From looking at my PCV valve it didn't look like this would give the same behaviour as it depended on gravity to act on the internal weight, but I bought a new one and did some testing with a definitely good, and non-oily one. Testing that mostly involved sucking air through it at different angles.... and sketching my findings on the back of envelopes that were handy:
^Y axis is 'restriction'. No idea why I didn't do flow....
Findings were that when the valve is a little over horizontal it's held in the partially closed position and never opens, as it does under medium vacuum when upright. It probably doesn't massively matter as there would still be some breathing... But I'd like to do it properly. I've found a SAAB PCV valve that appears to rely on a spring rather than gravity and isn't fussy about orientation, but I'm still waiting for it to arrive!
I cut the old PCV in half and with a little heat managed to push a section of 8mm fuel hose into it which lets it twist into the original mounting point without clashing with the plenum: (Turns out there is a spring in there, but it's not engaged except under high vacuum - I think to stop the valve wedging itself closed)
Just waiting on the SAAB part....
Other small bits - new clutch slave cylinder and braided hose fitted: I think I need to get some heat shielding there - the exhaust runs very close.
The slack throttle cable which had been left like this because the bracket was a bit too short:
And was fixed by rotating the cam on the throttlebody. I felt like an idiot when that had to be pointed out to me!
And there it is in place with the link cable that goes to the left hand throttle body, except that:
Because of how far around you need to rotate it to get cable tension there's now a clash between one cable end and the end stop for the throttle that makes a nice 'clack' as you come off throttle. Ok, file it down, easy fix, but come on, get the bl**dy brackets the right length in the first place! I know I didn't get the first batch of these brackets either...
On the subject of Rocketeer attention to detail, the kit has been developed around a late Mk1 car - i.e. same as mine - so why on earth on around the 3rd revision of the kit does the air filter press onto the headlight motor?
You can 'fix' this by twisting the filter and putting it on at an angle... which looks pants, but it's what they do for the turnkey conversions. Ah well, can't imagine they're keen on re-tooling for the plenums.
As the weather is getting worse and the salt is coming out, I'm loosing the garage It's going back to being a winter home for a Lotus. As the car is currently blocking the garage I need to get it back on it's wheels. Front coilovers ready:
Because I have a strong suspicion the HSD's are going to be a bit hard for my tastes I figured a set of coilover bags would probably pay for themselves when it came to selling the coilovers on... and if I keep them, should keep them working for a bit longer at least.
First fit: That hub looks a little too high for unloaded position...
(oh yeah, I put the old wings and bumper back on - mainly to make room in the garage)
Yeah, probably going to sit lower than I'd like - and if I drop it on it's wheels I need to be able to get a jack back under too.
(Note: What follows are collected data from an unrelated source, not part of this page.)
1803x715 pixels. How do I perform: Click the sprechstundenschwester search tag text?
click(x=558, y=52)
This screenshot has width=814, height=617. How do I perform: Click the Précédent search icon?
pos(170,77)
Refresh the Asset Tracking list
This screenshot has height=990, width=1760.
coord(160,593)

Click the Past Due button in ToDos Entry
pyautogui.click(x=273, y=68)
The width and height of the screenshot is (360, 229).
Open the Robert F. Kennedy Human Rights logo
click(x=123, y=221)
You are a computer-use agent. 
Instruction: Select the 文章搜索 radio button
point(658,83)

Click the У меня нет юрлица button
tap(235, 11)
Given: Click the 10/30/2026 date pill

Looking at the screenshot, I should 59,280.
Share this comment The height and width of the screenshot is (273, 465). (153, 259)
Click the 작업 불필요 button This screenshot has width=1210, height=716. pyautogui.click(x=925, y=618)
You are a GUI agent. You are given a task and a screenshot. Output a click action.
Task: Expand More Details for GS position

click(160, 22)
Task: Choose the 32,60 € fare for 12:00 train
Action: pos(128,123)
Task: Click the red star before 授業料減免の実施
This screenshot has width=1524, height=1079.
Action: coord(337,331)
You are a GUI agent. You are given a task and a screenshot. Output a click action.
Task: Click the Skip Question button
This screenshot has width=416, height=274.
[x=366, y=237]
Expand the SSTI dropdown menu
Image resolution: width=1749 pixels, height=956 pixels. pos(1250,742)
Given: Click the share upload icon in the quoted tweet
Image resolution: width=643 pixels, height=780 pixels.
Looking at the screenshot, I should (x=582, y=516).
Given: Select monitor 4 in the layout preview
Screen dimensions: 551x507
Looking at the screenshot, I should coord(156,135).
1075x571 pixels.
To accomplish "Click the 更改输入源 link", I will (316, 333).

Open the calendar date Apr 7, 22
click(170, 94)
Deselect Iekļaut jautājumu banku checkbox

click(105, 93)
Generally I'd drive it up onto some bits of wood, but I don't fancy pushing it onto said wood! I went with a ~20mm rise on the fronts from that. All suspension is re-fitted, but I ran out of time today to actually get wheels on and drop the car.
I had some other distractions though:
The other MX5 is now on it's winter wheels - the konigs pictured will go on mine for now, and from a quick test fit I think they're going to look excellent against the red... shame they're not mine!
The other red car on the axle stand has also been taking up time... although more of my girlfriends time than mine. One of our neighbours picked two of them up (free) for his kids, apparently just needing new batteries and we volunteered to get them running. A blown fuse, broken wire to a motor and quite a few rebuilt switches later and they both work! The one above is masked up to have a bit re-chromed with some chrome paint that's been knocking around since I tried to re-chrome an indicator reflector with it (don't even bother trying). Should do for this though.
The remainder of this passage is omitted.